Petch learned a lot working the hot dog cart circuit and that information is to be shared, theatrically and through workshops. "No One’s Special at the Hot Dog Cart is a full theatrical show filled with story, music and poetry and some beautiful staging elements from lighting designer Steph Raposo, set design by Joel Richardson and the wonderful direction of Autumn Smith," says Petch distinguishing the show from his workshops. "It’s a theatre show that just so happens to demonstrate five de-escalation techniques. While you would learn some skills from the show, taking more time with them and going through more discussion and demonstration is what makes the workshop more effective for honing these. It's really in using phrases that don’t blame people for the emotions they are having. Phrases like 'That sounds stressful' land differently than 'Calm down,' or even expecting that they should have a different response. I don’t think anyone can create empathy in another person, but we can reflect and think, 'If my worst moment happens in public, how would I like to be treated?' I actually have helpful phrases for de-escalation technique written out on the wallet cards I distribute after the show, so it’s easy to access them when in a panicked moment. It also has the steps as well as a QR code that would take the person to different non-police related services that may be helpful."

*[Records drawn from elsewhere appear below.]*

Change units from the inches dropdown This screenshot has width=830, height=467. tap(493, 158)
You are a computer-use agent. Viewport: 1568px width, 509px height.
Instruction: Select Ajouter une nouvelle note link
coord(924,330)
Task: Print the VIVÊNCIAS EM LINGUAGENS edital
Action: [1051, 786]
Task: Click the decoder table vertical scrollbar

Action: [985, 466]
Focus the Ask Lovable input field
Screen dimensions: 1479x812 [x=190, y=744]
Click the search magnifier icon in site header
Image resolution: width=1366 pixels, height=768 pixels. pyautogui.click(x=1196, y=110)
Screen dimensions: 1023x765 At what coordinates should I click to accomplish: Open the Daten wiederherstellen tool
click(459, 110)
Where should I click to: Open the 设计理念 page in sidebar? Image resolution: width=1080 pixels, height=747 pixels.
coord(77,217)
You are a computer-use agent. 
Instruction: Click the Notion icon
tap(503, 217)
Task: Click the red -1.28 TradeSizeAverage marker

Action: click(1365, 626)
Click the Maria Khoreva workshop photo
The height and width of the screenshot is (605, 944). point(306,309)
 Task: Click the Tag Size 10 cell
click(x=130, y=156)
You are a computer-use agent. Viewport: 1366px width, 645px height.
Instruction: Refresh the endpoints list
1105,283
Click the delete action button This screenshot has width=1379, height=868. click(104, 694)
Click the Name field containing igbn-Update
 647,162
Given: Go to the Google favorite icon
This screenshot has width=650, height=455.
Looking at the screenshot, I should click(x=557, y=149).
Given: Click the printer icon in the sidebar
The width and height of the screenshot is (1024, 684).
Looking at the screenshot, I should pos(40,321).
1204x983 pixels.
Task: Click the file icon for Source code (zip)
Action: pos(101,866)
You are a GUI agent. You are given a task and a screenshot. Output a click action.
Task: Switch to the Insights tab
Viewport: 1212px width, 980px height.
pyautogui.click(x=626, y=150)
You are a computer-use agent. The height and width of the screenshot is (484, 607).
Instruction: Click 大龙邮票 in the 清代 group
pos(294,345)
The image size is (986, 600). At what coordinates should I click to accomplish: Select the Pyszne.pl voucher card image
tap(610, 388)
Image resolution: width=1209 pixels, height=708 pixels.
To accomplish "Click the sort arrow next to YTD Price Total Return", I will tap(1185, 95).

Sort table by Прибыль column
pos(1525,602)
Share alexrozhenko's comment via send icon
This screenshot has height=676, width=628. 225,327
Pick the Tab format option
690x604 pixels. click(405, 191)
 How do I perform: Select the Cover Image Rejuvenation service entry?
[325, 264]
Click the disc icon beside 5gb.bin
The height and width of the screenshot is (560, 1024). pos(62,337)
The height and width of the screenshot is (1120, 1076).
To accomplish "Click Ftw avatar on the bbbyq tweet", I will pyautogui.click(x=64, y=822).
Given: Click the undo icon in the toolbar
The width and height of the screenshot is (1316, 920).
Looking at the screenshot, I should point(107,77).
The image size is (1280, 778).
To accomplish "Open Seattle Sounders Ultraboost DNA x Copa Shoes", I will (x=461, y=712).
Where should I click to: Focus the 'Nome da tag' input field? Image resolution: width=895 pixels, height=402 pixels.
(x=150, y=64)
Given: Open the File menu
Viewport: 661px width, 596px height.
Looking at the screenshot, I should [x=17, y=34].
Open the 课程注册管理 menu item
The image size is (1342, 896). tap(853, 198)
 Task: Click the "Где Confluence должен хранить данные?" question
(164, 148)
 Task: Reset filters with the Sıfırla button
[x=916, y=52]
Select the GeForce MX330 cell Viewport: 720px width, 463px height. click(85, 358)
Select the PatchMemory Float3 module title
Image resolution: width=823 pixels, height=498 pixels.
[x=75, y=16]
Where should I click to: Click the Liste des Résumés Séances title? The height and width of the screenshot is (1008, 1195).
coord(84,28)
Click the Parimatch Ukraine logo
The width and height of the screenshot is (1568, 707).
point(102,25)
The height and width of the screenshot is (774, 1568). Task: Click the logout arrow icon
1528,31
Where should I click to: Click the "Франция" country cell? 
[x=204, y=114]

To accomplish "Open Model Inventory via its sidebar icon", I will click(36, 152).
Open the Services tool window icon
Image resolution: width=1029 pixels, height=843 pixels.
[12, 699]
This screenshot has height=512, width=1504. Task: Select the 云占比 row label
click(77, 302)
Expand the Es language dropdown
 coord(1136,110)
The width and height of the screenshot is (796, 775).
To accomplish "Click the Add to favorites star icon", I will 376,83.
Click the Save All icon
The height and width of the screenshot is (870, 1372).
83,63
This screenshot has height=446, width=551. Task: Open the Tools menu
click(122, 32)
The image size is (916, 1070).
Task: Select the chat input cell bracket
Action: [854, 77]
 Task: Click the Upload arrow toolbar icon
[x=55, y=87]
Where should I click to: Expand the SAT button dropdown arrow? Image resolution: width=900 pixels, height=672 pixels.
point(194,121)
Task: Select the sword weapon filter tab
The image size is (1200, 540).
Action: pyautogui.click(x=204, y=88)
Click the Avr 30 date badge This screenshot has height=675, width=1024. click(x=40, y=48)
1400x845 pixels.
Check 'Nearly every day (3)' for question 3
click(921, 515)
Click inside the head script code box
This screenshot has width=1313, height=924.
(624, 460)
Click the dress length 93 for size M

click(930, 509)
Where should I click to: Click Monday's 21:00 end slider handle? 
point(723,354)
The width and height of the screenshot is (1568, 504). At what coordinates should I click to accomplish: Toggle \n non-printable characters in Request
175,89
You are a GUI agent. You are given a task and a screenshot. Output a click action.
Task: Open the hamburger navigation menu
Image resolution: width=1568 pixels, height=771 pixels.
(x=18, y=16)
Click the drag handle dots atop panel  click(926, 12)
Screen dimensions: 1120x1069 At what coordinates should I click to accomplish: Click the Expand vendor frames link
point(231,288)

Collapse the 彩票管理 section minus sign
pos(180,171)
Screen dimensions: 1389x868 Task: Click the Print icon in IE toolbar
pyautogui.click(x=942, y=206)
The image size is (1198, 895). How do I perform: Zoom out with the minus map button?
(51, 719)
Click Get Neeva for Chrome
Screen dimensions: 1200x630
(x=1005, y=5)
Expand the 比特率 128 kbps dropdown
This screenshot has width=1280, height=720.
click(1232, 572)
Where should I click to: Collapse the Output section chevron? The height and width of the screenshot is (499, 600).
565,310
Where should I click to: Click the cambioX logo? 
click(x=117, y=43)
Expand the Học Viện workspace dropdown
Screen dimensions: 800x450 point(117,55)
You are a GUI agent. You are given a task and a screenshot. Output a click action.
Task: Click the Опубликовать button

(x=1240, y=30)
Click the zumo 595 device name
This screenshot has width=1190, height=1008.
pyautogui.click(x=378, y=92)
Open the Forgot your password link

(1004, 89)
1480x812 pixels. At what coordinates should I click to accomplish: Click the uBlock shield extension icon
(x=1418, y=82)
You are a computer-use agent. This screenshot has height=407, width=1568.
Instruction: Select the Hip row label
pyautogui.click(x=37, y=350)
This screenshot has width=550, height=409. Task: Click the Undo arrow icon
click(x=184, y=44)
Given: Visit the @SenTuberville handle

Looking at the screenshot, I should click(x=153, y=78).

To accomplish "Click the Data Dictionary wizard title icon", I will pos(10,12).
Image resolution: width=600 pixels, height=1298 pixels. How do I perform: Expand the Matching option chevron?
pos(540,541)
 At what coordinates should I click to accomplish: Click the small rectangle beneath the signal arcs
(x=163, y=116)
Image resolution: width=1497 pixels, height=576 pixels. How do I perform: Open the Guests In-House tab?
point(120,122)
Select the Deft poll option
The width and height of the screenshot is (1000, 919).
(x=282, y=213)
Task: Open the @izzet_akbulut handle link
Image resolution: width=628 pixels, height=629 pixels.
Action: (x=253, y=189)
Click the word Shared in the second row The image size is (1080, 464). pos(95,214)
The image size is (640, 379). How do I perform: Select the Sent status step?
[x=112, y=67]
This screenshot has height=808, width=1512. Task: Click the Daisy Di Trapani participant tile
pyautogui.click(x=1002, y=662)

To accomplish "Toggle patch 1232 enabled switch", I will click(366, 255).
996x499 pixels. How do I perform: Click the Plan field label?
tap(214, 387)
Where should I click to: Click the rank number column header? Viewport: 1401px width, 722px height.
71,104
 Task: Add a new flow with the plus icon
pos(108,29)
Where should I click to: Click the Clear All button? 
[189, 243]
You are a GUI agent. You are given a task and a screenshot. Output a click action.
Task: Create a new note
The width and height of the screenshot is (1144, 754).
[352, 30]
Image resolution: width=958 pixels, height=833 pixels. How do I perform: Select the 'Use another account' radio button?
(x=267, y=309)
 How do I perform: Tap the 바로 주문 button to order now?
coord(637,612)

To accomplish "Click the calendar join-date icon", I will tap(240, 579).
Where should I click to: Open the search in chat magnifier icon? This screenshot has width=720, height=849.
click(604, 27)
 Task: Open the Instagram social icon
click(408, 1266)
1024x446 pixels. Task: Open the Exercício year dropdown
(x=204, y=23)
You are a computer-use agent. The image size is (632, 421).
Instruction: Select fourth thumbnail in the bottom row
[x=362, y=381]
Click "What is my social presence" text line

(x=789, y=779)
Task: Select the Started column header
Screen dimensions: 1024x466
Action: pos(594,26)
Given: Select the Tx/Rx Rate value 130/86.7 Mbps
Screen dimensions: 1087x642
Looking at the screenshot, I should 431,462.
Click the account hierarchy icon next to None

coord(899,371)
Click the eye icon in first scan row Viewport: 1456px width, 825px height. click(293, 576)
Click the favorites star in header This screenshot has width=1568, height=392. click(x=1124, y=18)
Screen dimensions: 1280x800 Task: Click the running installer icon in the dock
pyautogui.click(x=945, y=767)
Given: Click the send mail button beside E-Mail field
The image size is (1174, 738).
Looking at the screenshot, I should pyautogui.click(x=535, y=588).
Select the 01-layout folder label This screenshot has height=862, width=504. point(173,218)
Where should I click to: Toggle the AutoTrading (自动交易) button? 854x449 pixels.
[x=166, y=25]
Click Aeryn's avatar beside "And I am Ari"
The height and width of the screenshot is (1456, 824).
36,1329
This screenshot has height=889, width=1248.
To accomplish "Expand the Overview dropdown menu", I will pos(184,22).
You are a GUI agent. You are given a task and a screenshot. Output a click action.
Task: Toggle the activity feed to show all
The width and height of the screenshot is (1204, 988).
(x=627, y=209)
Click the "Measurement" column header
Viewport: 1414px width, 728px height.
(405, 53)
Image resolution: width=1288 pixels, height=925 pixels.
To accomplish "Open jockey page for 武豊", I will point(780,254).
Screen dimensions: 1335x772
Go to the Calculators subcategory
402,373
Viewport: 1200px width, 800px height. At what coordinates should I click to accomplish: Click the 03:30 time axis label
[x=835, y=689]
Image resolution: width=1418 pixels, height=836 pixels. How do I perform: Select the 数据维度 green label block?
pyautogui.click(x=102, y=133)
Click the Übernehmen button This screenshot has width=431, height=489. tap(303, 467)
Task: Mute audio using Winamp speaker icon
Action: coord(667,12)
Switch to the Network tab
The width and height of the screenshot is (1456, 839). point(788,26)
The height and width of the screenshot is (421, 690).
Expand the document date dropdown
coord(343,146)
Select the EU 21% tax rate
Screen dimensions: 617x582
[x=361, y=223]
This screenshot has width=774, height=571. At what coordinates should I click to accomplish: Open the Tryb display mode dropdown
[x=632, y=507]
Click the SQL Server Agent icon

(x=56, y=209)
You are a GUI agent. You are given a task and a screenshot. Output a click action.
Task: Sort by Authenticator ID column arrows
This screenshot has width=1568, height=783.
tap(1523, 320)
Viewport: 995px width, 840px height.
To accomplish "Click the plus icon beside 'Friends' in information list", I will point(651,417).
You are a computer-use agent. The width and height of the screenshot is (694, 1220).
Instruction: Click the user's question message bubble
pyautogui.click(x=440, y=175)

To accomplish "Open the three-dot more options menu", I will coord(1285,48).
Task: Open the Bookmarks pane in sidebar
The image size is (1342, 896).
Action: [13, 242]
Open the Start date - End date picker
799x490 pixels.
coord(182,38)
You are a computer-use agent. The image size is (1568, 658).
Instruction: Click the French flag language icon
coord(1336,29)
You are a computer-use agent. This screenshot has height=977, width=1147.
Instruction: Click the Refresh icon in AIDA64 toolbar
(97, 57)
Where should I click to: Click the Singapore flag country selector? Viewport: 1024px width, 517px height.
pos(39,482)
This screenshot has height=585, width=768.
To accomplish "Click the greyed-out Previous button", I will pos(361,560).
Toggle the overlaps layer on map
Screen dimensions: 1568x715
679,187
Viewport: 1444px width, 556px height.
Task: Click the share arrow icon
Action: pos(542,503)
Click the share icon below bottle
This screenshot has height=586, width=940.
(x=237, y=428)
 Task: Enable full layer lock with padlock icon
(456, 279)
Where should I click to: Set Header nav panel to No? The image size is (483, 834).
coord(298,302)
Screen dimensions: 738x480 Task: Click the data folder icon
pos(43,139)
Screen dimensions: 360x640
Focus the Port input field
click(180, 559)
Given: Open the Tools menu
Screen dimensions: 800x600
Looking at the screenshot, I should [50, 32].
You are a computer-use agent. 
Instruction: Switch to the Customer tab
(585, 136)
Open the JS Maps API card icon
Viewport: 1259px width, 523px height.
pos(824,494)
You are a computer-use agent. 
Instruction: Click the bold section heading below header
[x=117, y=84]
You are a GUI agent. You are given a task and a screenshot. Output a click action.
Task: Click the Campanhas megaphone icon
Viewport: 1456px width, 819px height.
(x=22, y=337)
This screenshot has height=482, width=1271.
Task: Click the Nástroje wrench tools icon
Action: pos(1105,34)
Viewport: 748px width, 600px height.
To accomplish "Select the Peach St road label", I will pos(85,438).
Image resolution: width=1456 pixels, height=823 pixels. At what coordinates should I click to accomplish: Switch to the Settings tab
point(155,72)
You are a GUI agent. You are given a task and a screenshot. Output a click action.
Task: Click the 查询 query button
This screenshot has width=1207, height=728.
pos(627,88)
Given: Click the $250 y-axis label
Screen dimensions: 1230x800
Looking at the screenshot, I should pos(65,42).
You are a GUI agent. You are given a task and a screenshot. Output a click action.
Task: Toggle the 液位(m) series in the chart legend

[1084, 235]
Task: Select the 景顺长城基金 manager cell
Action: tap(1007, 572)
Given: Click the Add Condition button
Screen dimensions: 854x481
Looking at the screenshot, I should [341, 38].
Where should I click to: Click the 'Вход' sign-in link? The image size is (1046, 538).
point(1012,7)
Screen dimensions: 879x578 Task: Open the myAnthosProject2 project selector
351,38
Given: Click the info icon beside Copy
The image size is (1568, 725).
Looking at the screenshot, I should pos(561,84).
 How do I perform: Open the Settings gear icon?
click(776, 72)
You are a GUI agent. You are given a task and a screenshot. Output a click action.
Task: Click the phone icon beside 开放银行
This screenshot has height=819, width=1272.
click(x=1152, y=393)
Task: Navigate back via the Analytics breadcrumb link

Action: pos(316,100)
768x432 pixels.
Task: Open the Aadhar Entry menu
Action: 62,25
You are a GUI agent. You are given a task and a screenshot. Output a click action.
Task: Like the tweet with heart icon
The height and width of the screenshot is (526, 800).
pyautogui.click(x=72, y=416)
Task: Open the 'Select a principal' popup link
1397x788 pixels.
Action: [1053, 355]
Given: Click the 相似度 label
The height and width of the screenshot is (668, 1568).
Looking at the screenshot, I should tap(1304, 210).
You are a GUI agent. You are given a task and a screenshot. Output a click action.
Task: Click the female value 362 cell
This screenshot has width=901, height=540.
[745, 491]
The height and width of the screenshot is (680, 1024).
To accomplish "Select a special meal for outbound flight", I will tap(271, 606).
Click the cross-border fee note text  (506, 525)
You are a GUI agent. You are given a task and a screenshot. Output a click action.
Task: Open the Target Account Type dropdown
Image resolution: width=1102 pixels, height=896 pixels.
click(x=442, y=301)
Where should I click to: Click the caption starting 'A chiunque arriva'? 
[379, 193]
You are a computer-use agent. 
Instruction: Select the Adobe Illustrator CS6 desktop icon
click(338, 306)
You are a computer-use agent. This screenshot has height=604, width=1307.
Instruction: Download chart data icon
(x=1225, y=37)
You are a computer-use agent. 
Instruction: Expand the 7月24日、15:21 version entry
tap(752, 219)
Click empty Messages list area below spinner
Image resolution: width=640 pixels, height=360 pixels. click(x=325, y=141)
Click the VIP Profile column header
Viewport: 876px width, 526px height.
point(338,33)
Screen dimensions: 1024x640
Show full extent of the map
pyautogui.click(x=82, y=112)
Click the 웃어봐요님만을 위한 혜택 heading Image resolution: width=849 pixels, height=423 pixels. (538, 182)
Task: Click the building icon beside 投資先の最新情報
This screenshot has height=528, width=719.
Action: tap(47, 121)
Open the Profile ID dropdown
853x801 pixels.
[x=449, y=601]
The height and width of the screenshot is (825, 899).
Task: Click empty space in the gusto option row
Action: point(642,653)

Petch notes that "Queer people are often excellent de-escalators. So many of us grew up with bullies, and homes where there is little safety. I don’t believe de-escalation is an evolution, rather it’s emergency health care and is different, but very much a sibling to self-defence. It’s more geared at managing emotions, for both the person who is escalated and the person who is attempting to de-escalate.  It’s really asking people to get used to managing their responses to perceived danger. De-escalation asks us to really consider both the person who needs de-escalating as well as being able to do this for ourselves in stressful moments. I really want to help people move through the city with respect and compassion towards those in mental crisis. It is a form of acute health care to witness someone in crisis and help them bring their adrenaline and heart rate down. I want people to have more tools than accessing a police response when they are having fear."

Petch is, as well as a renowned spoken word artist and theatre maker, a poet. Reviews of his published work tend to focus on his "quirky sense of humour." Petch wears that with pride. "We all need levity. There’s the term 'gallows humour' that is often attributed to those who work in health care. We witness so much tragedy and finding a balance with humour is needed. I am a funny person so it’s pretty available to me, which is such a gift as it helps me not hold too tightly to tragedy. Humour is a coping mechanism, so I have it in my work. I find it actually opens up people in ways just staying in tragedy would never access. It’s so much easier to land a message when someone has had a moment to laugh and have that little escape of their own feelings. There’s also a huge difference in laughing at, and laughing with. So much of my humour comes from trying to deal with systems that don’t reflect the realities of being queer and trans. I don’t poke fun at the marginalized, rather laugh with them in how they are forced to adapt and accept."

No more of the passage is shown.